Work instructions
Say how many lines in the records hold "agent". Nothing but the number should be given.

Records shown
###
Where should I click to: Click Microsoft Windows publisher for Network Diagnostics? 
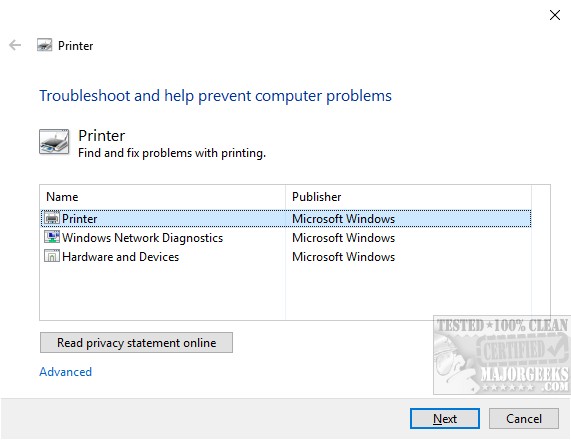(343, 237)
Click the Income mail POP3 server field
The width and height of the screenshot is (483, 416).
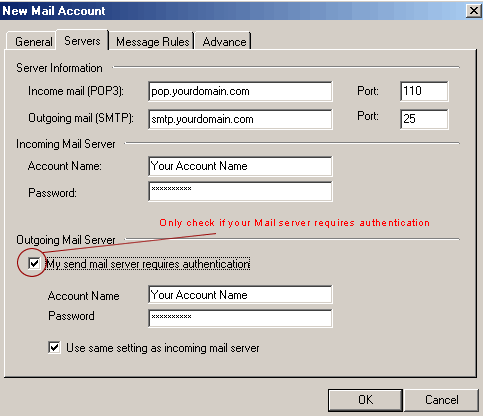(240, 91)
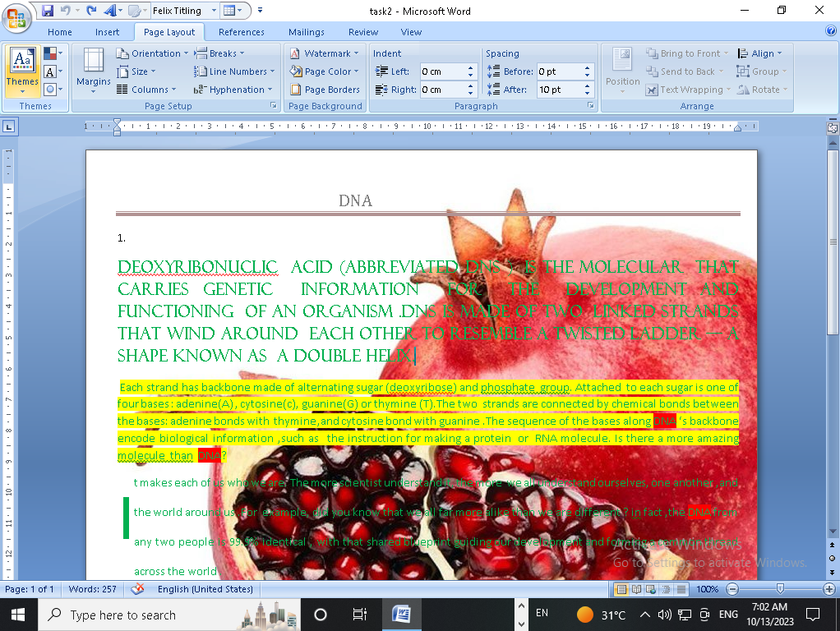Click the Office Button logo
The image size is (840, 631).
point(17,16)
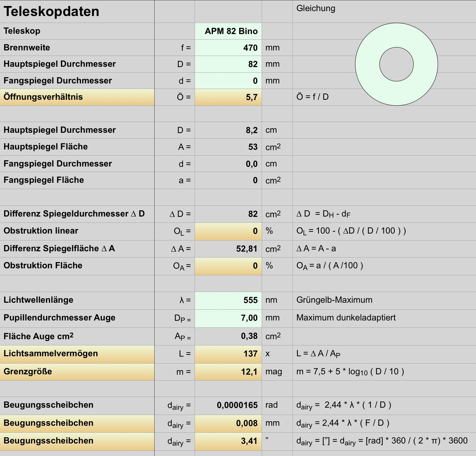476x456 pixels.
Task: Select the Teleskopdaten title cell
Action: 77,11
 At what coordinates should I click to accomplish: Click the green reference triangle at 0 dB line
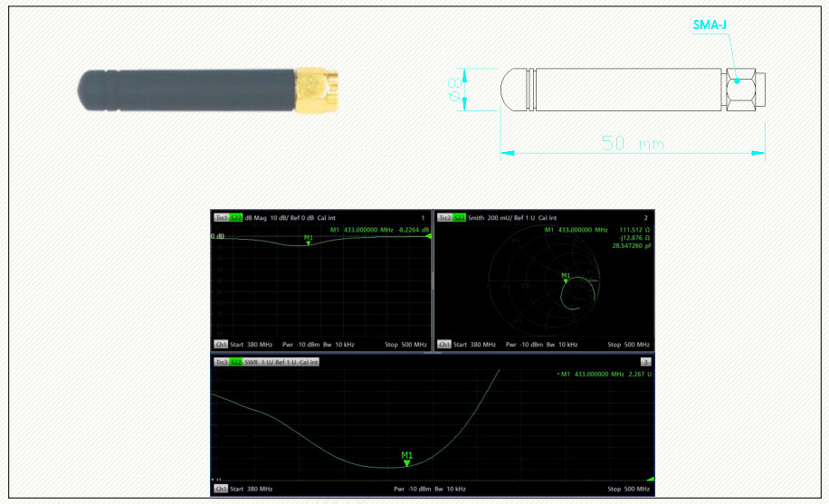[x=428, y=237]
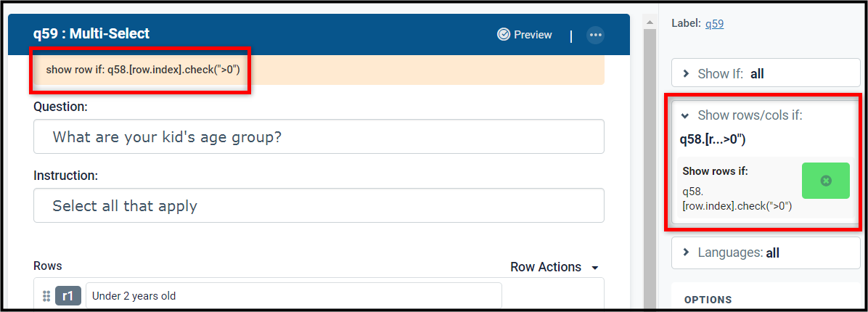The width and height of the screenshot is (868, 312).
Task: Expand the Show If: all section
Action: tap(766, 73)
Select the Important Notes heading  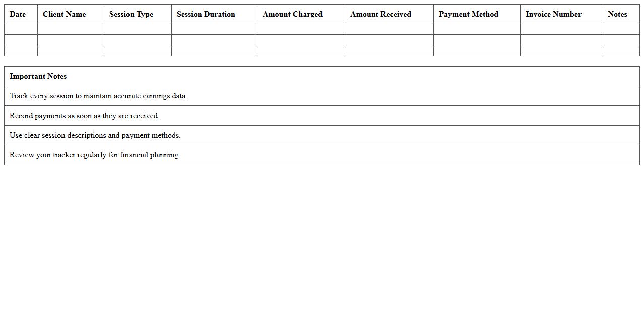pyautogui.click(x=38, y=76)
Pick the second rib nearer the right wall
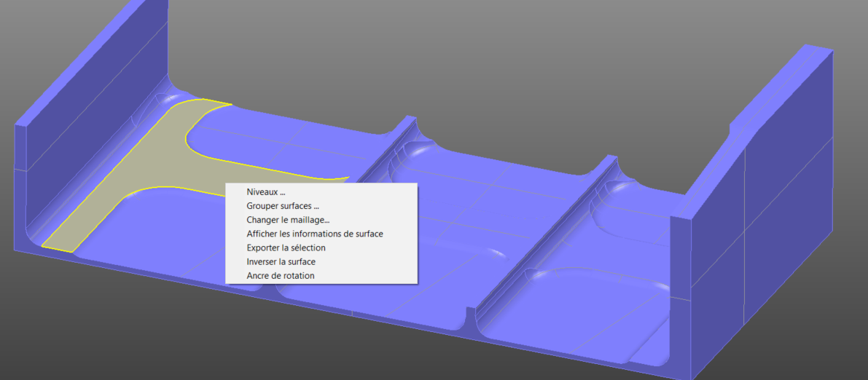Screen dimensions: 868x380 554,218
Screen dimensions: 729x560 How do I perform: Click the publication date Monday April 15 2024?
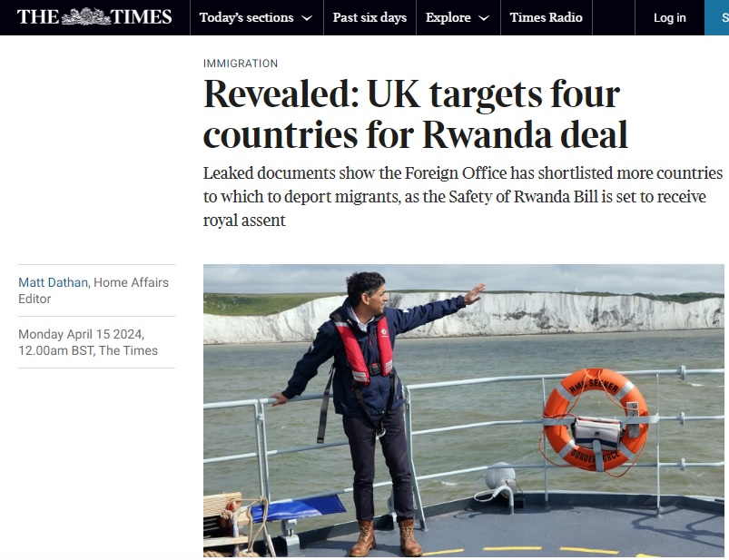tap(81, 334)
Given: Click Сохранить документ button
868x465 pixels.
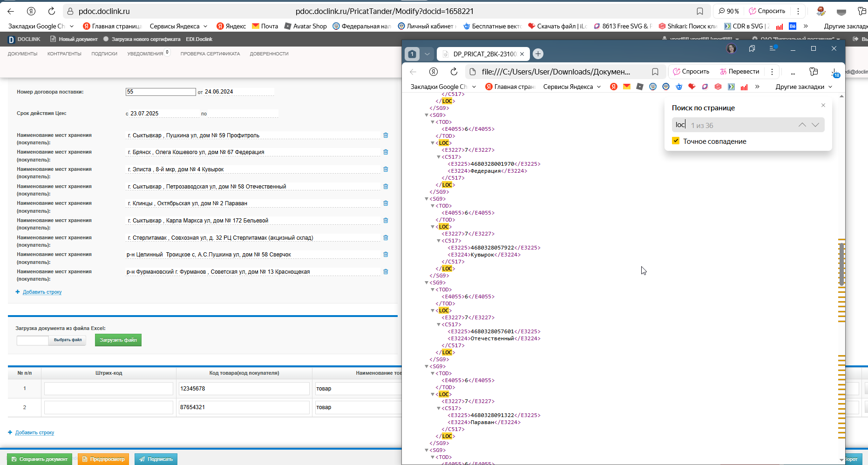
###
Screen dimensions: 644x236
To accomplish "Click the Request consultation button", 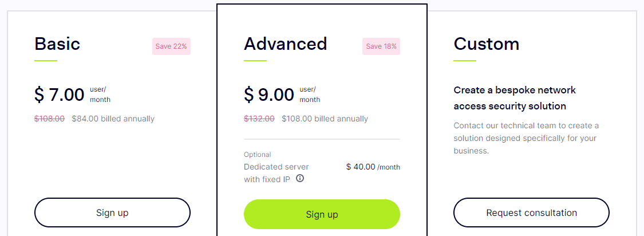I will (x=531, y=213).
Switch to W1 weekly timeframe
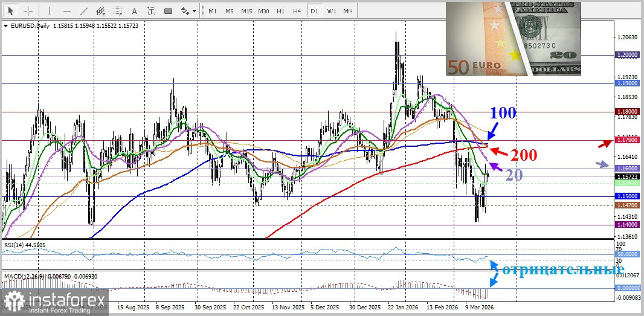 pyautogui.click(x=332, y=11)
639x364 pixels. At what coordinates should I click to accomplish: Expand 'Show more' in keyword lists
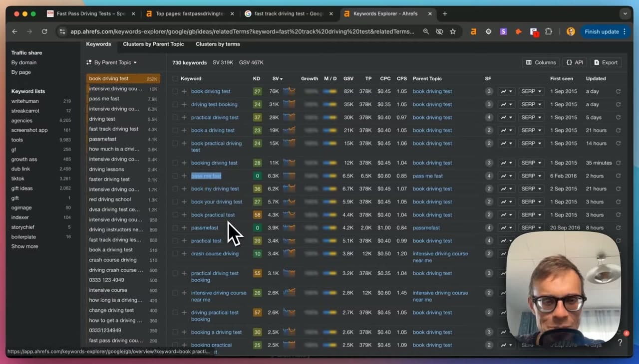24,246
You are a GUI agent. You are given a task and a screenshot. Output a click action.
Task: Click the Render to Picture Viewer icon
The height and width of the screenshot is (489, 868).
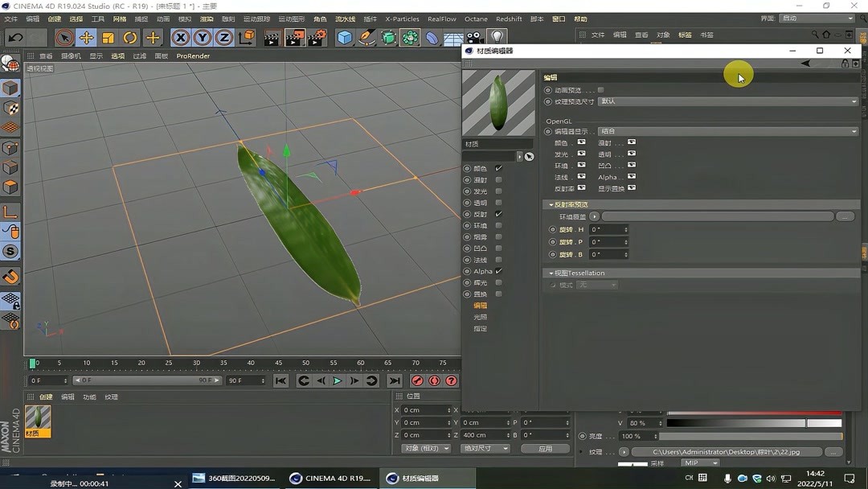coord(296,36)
###
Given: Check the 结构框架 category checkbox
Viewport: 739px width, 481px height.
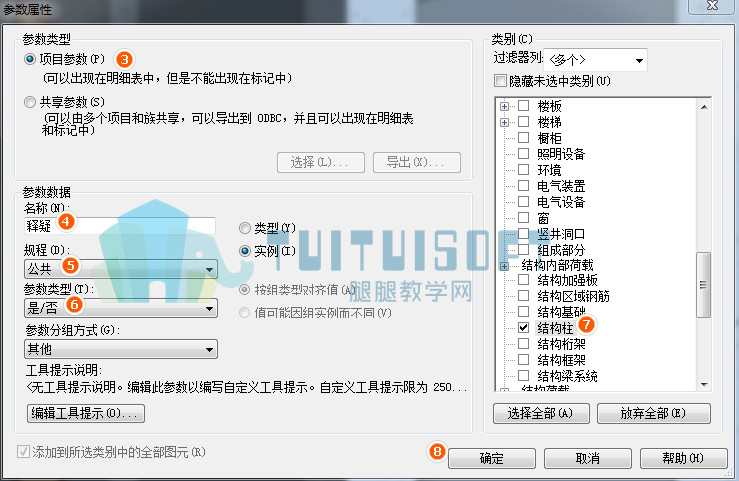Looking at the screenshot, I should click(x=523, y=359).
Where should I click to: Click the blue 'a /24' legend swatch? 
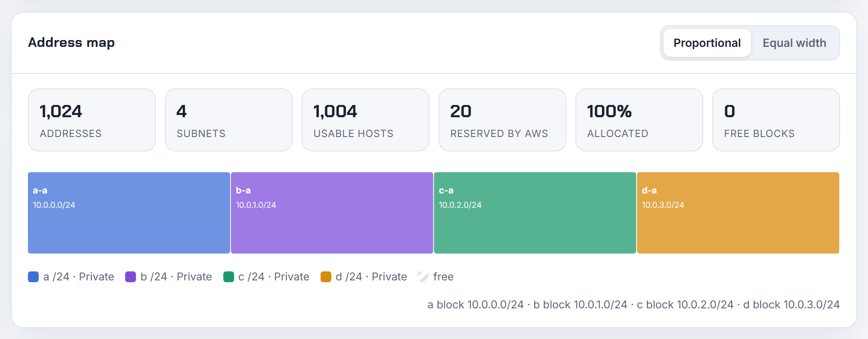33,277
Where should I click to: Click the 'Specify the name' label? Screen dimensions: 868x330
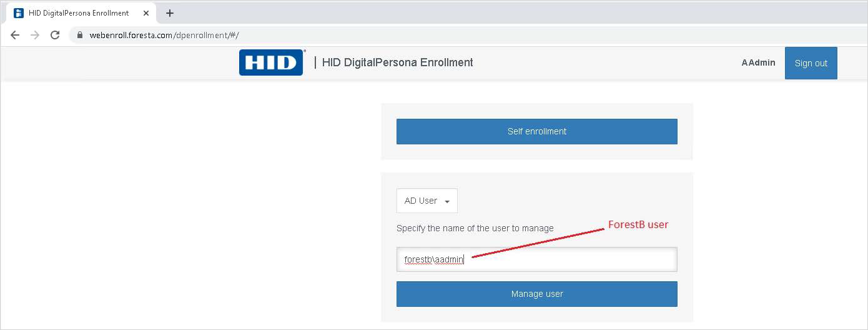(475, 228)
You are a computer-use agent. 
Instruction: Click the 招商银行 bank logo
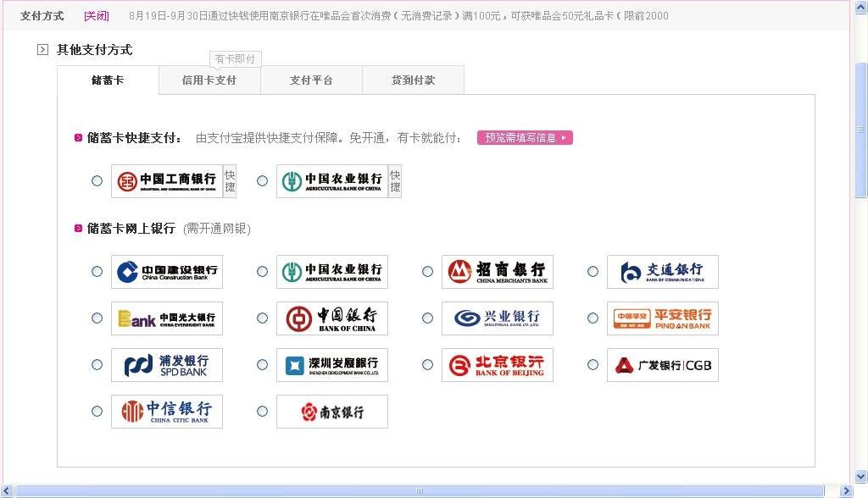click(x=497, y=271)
###
Response to the task
2